Idolatry will always put us on a collision course with God. Verses 26-27 unmistakingly describe homosexuality as “consumed with passion” and “contrary to nature.” We’re given over to dishonorable passions. This is, shameful and disgraceful. It means we break the boundaries of what is true, honorable, and permissible, and instead, burn with intense desire. Paul describes what happens when we pursue idolatry. We dehumanize.

Both women and men having sexual relations with their own gender is denounced as sinful and breaking God’s boundaries. That’s the fruit of idolatry. Misguided Christians have tried—and failed—to reconcile a homosexual lifestyle with the Bible. Impossible. 

Broken Relationships: The rest of this passage lists behaviors contrary to the enjoyment of rich, full, flourishing human relationships. When God turns His face away, we wither into dishonor. We dishonor our bodies. We dishonor our passions. We dishonor our relationships. Consider the group of words in verses 29-31.

Paul highlights economic disorder (greed); social disorder (murder, strife, deceit and malice); family breakdown (disobedience to parents); relational breakdown (senseless, faithless, heartless, ruthless). This is what theologians call the doctrine of total depravity. 

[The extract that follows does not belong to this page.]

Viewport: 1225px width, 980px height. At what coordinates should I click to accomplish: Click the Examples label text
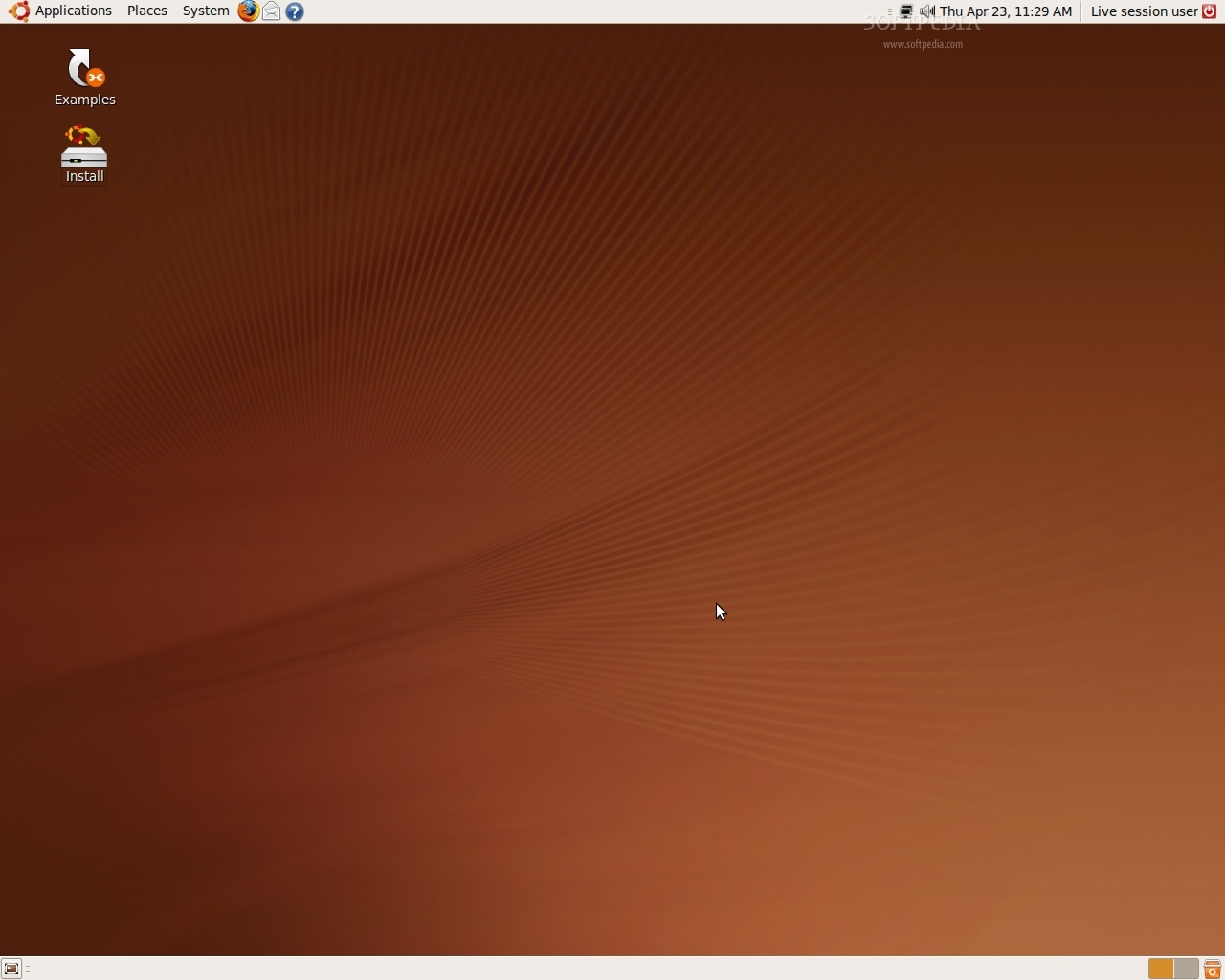click(x=84, y=100)
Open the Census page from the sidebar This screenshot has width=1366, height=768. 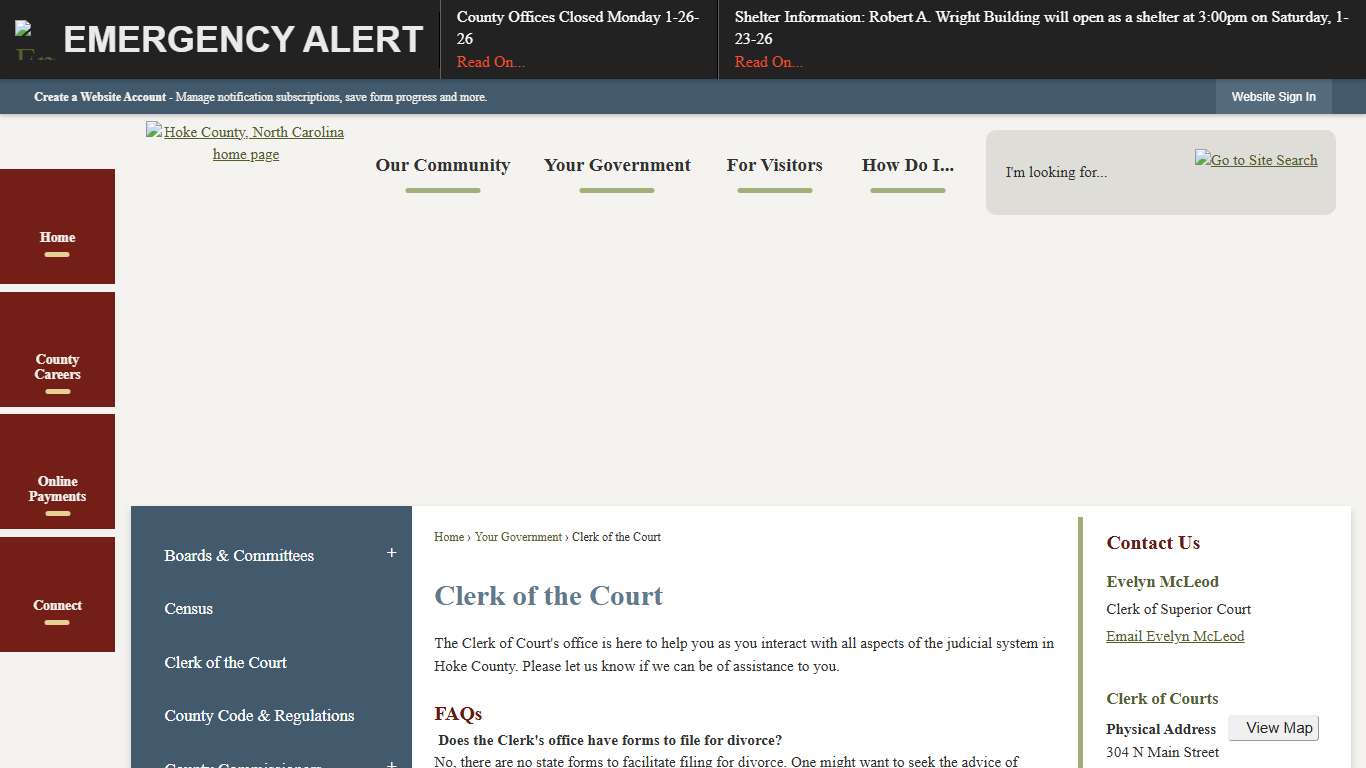[188, 608]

But there is hope for idolaters enslaved in sexual immorality and broken relationships. In another place, Paul gives a similar list of sinful behaviors. Topping that list are the sexually immoral, idolaters, adulterers, and those who practice homosexuality. He writes, “And such were some of you. But you were washed, you were sanctified, you were justified in the name of the Lord Jesus Christ and by the Spirit of our God” (1 Corinthians 6:11). I love the power of past tense! Jesus is able and eager to deliver us!  

The pursuit of idolatry in all its sinful expressions will leave people outside of God’s kingdom—though never outside of God’s reach. The Good news about Jesus dying for sins—all sins—can lead us back to God if we open ourselves up to Him. That means faith, humility, confession, and repentance. That’s the Gospel’s promise of deliverance.